- [WHAT YOU NEED TO DO]: Give back exactly the lines from the one holding "[Facebook] (1158, 1890)" to the last line of the entries, both included, and nothing more.

(EXERCISE MATERIALS begins)

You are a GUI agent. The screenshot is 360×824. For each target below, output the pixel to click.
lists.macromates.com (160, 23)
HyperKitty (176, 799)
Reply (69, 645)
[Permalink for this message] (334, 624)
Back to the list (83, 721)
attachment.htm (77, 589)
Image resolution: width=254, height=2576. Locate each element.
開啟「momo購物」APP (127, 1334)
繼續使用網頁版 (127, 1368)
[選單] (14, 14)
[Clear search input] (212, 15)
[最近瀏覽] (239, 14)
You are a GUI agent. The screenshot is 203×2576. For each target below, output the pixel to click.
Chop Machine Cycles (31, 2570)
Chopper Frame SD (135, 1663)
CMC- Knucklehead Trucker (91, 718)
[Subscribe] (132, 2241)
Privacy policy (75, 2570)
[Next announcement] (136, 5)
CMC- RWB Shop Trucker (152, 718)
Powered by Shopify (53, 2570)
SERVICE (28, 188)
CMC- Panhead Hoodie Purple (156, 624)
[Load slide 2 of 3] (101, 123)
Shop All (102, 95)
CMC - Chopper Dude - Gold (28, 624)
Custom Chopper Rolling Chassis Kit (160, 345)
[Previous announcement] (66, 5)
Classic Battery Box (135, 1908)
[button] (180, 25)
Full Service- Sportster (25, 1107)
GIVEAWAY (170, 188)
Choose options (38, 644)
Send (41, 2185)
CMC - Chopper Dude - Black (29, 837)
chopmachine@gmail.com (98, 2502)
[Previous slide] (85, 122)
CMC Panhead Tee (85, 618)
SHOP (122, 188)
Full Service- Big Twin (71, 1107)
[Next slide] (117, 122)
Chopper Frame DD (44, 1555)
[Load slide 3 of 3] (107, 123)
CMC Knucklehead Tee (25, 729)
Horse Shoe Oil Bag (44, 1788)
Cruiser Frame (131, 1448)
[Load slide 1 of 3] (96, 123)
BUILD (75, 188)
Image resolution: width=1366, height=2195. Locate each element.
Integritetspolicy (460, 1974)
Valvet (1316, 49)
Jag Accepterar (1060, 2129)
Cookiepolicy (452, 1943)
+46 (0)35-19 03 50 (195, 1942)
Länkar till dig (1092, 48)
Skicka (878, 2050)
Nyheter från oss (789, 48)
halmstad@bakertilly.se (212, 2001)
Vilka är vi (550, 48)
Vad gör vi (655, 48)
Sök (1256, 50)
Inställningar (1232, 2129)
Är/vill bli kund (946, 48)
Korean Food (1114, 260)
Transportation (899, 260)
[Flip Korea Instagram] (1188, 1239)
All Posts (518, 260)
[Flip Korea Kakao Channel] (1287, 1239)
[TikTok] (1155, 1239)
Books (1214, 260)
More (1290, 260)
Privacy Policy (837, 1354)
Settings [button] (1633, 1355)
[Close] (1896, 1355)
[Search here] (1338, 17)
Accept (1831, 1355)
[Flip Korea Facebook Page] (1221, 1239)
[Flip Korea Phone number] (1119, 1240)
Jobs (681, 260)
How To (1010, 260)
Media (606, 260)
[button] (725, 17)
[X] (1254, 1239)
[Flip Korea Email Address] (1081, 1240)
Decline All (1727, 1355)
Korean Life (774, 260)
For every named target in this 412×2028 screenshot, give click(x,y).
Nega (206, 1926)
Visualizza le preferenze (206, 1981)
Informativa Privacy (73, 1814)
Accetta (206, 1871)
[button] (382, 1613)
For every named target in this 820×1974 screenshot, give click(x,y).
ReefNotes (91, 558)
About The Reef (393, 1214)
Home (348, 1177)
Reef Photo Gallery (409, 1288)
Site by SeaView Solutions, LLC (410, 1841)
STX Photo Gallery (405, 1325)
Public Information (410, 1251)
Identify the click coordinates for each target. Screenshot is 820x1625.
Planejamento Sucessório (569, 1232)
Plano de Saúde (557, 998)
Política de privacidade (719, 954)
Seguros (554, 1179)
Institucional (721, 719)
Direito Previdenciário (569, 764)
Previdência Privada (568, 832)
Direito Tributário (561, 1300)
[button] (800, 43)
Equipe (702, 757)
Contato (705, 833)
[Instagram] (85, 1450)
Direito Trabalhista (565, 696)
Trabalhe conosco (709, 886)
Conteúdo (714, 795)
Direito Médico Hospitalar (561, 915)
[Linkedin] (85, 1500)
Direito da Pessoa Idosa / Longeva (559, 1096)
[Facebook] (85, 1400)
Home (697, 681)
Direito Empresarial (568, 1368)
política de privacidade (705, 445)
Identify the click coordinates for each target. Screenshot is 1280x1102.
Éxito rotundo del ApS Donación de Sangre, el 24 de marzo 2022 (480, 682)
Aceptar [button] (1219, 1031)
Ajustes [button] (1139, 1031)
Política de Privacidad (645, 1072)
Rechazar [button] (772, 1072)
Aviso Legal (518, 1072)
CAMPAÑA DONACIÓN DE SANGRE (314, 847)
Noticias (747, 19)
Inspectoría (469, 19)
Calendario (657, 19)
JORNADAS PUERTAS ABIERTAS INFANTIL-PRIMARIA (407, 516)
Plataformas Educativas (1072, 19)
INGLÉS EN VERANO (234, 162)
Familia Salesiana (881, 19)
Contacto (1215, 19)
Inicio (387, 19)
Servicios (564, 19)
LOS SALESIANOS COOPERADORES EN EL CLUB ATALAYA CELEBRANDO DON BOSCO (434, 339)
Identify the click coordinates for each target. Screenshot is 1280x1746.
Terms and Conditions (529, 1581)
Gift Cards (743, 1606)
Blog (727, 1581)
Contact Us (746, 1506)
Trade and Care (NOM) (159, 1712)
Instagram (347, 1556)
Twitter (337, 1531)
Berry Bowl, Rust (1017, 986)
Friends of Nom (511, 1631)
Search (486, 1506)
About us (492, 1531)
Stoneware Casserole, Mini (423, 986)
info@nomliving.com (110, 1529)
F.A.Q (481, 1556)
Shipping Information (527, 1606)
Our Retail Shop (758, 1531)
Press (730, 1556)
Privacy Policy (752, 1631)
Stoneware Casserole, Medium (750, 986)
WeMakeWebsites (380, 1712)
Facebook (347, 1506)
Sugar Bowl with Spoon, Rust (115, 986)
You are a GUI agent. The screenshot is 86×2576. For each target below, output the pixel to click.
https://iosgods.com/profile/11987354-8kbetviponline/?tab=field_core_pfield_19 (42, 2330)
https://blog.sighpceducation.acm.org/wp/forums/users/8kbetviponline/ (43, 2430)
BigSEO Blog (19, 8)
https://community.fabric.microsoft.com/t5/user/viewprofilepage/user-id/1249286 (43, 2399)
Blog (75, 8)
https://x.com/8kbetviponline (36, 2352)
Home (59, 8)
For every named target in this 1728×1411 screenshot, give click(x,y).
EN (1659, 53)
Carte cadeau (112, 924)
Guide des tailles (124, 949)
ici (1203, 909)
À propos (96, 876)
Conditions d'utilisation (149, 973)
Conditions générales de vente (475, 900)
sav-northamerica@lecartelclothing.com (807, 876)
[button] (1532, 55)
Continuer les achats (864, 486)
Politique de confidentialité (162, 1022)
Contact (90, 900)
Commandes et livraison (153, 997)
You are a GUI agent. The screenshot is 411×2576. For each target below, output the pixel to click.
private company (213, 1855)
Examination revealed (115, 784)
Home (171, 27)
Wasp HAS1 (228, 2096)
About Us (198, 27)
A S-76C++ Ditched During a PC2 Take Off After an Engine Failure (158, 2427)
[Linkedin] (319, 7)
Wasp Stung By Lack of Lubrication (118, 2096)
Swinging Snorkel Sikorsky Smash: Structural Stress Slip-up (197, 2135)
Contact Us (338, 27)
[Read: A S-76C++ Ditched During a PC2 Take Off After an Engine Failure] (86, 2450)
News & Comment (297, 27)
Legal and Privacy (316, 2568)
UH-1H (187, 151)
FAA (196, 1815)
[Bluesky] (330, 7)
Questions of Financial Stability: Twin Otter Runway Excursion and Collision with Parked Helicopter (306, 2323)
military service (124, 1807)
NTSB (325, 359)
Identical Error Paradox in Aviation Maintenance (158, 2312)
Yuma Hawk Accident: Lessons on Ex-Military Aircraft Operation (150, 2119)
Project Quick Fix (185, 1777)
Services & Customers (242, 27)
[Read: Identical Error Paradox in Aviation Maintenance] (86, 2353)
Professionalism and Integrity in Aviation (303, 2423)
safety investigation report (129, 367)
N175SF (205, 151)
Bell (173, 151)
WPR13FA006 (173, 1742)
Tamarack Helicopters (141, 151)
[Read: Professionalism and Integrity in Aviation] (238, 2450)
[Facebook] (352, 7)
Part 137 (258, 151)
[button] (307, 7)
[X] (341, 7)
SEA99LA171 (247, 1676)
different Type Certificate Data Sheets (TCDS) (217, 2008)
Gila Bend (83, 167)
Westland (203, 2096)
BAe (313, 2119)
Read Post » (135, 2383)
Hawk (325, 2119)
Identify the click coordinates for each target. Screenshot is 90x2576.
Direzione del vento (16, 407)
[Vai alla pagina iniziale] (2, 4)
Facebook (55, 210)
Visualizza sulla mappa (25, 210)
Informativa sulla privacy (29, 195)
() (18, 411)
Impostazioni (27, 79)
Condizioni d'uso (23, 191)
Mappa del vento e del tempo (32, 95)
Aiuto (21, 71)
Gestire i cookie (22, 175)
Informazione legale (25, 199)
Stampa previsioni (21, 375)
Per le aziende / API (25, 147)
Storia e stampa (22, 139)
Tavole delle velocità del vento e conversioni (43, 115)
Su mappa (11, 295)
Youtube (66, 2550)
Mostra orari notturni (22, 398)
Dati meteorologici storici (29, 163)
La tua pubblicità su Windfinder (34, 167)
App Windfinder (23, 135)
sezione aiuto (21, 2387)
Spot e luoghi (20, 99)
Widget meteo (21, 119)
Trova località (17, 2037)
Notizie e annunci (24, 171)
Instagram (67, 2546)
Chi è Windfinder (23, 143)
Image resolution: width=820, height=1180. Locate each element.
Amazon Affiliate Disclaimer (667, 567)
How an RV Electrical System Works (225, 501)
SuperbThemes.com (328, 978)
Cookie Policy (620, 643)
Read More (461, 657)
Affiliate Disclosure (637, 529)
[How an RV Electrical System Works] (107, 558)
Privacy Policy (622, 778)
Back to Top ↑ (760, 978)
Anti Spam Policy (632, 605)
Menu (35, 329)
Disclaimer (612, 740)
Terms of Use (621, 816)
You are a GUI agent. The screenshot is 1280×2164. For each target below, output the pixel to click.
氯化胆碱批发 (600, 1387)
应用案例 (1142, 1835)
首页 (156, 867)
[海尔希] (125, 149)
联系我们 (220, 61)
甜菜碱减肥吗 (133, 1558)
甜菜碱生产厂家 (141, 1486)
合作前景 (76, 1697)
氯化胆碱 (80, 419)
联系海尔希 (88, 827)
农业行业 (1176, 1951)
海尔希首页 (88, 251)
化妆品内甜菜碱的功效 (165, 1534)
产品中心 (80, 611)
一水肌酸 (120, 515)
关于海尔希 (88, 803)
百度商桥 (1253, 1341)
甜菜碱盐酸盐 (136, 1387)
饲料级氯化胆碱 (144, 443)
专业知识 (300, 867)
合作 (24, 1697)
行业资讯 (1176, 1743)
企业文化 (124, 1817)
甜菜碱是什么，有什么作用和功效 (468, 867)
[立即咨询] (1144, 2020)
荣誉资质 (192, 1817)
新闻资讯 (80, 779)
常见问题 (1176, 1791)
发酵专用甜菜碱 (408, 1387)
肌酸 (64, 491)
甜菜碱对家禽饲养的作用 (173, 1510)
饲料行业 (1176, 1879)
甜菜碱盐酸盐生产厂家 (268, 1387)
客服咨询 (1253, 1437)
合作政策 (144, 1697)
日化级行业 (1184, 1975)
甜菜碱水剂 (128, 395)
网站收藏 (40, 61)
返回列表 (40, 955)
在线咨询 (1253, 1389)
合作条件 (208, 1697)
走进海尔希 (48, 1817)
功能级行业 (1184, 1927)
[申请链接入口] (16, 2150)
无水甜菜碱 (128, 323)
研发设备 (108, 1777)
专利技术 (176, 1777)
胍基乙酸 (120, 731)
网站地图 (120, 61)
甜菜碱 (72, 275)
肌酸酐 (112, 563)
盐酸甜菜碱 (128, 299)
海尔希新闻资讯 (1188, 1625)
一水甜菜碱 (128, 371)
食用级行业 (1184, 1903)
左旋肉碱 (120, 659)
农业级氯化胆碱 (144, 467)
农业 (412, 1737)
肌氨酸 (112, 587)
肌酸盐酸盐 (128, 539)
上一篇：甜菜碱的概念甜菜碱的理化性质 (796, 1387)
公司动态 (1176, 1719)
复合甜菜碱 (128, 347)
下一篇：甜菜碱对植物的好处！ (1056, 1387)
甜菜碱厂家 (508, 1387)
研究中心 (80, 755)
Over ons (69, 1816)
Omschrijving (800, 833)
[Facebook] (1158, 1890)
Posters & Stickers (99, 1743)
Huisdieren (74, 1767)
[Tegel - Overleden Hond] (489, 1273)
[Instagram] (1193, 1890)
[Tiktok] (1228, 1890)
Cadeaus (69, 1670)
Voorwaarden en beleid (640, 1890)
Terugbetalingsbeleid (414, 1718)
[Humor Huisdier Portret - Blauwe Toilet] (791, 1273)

(EXERCISE MATERIALS ends)

- [EXERCISE RESPONSE]:
[Facebook] (1158, 1890)
Posters & Stickers (99, 1743)
Huisdieren (74, 1767)
[Tegel - Overleden Hond] (489, 1273)
[Instagram] (1193, 1890)
[Tiktok] (1228, 1890)
Cadeaus (69, 1670)
Voorwaarden en beleid (640, 1890)
Terugbetalingsbeleid (414, 1718)
[Humor Huisdier Portret - Blauwe Toilet] (791, 1273)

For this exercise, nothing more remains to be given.